Tous les animaux seront mis à mort à la fin de chaque procédure car ils ne peuvent être ni réutilisés, ni replacés, ni adoptés car nous devrons prélever en fin de procédures certains organes vitaux pour analyse (effets des traitements sur la croissance tumorale et sur les pathologies étudiées).
Application de la règle des "3R"
1. Remplacement
Il s’agit ici de tester différentes molécules de synthèses possédant les propriétés inhibitrices de la sécrétion et de l’expression de protéine similaire à la toxine bactérienne. Toutes les questions pouvant être apportées par l’utilisation de lignées cellulaires sur cette inhibition seront réalisées in vitro pour les caractériser et définir leurs propriétés biologiques. Cependant, le projet a pour objectif d’utiliser finalement ces molécules dans le traitement de pathologies chez l’homme et viseront donc à caractériser les effets thérapeutiques de ces molécules sur la prévention et le développement de ces pathologies. Il doit être réalisé dans un modèle expérimental physiologique de ces pathologies et doit donc être analysée et validée sur un organisme entier permettant d’analyser tous les organes cibles.
2. Réduction
Le nombre d’animaux que nous estimons nécessaire repose sur la forte expérience de nos conceptions d’études de ce type et validée par des biostatisticiens. Nous utiliserons le nombre minimum d’animaux strictement nécessaire pour atteindre l’objectif fixé. Les expériences passées ont montré que le nombre d’animaux par groupe utilisé ici (6) est le minimum requis pour obtenir des résultats pertinents et statistiquement significatifs. Un nombre inférieur d’animaux pourrait conduire à une expérience non interprétable du fait d’un manque de puissance des données générées. La répétition de l’expérience pourrait être nécessaire pour la robustesse des données établies. Par ailleurs, nous utiliserons des techniques expérimentales nous permettant d’analyser sur un seul individu de multiple facteurs caractérisant la pathologie pour obtenir le maximum d’information pour chaque animal utilisé. Les groupes expérimentaux de souris seront mélangés dans les cages afin de minimiser au maximum les conséquences de l’effet cage sur les résultats, permettant ainsi d’utiliser moins d’animaux et de réduire le nombre de répétition des expériences. Si possible, les molécules seront testées au sein d’une même expériences afin d’utiliser les mêmes groupes contrôles pour plusieurs molécules et donc réduire le nombre de souris.
3. Raffinement
Les souris immunodéficientes seront maintenues dans un environnement protégé sans pathogène opportuniste sous armoires ventilées et hébergées en groupe, avec une litière appropriée, des matériaux de nidification, et une nourriture adaptée. La nourriture sera irradiée, l’eau de boisson autoclavée et le matériel en contact avec l’animal sera autoclavé ou décontaminé. La durée et les doses des traitements sont calculées pour ne pas induire d’effet indésirable, tout en atteignant les objectifs scientifiques. Pendant la durée de l’expérience, les animaux restent dans leur environnement habituel. La plupart des gestes opératoires susceptibles d’être douloureux ou nécessitant un temps de plus d’une minute générateurs de stress seront effectués sous anesthésie. Des observations régulières des animaux seront effectuées tout au long des expériences pour détecter les animaux qui seront en éventuellement souffrance. Dès que le point limite sera atteint, les animaux concernés seront mis à mort.

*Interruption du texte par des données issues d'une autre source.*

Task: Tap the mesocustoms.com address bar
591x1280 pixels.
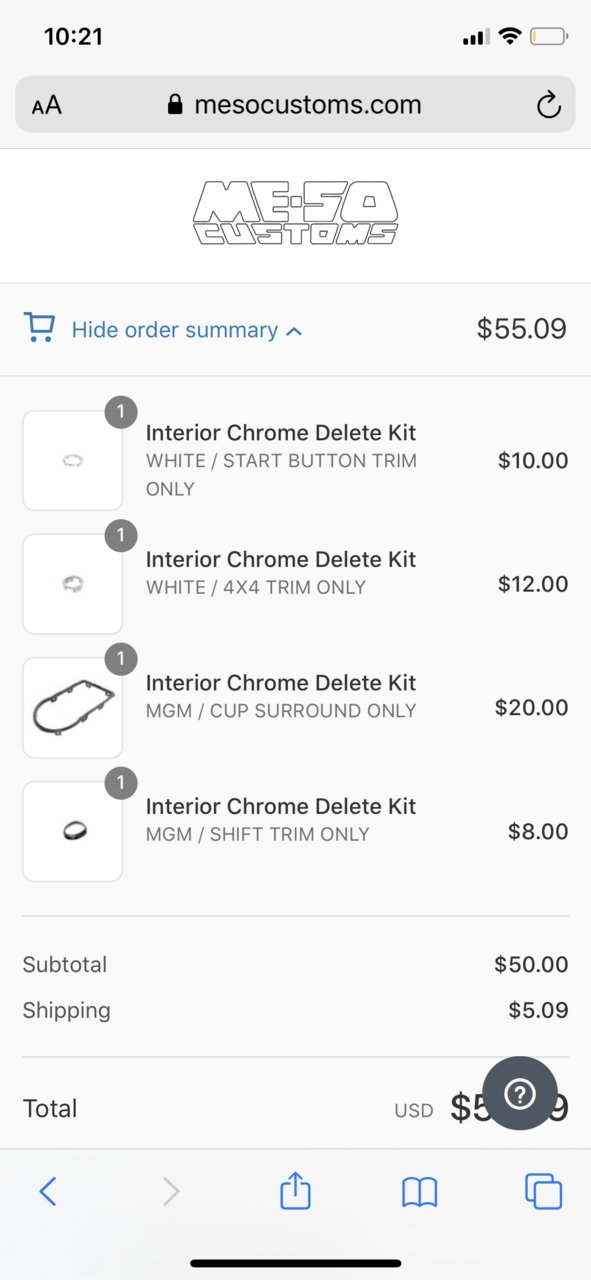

Expliquer le choix des espèces et les stades de développement y afférents.
La souris présente le meilleur compromis éthique entre modèle mammifère, résultats le plus proches de l’humain tout en utilisant un nombre suffisant pour l’obtention de résultats fiables. Les métabolismes sont bien caractérisés et largement comparables à ceux de l’homme. En conséquence, les connaissances acquises seront vraisemblablement transférables à l’homme. D’autre part, la disponibilité de souris immunodéficientes nous permet d’envisager la greffe de cellules humaines sans rejet de celles-ci par le système immunitaire nous permettant d’analyser l’effet du traitement seul. Nous étudions des pathologies de l’adulte, des individus adultes de 6 à 8 semaines seront donc utilisés. Pour les xénogreffes des animaux immunodéficients, cet âge est requis car au-delà de 8 semaines une irradiation est nécessaire avant implantation des xénogreffes.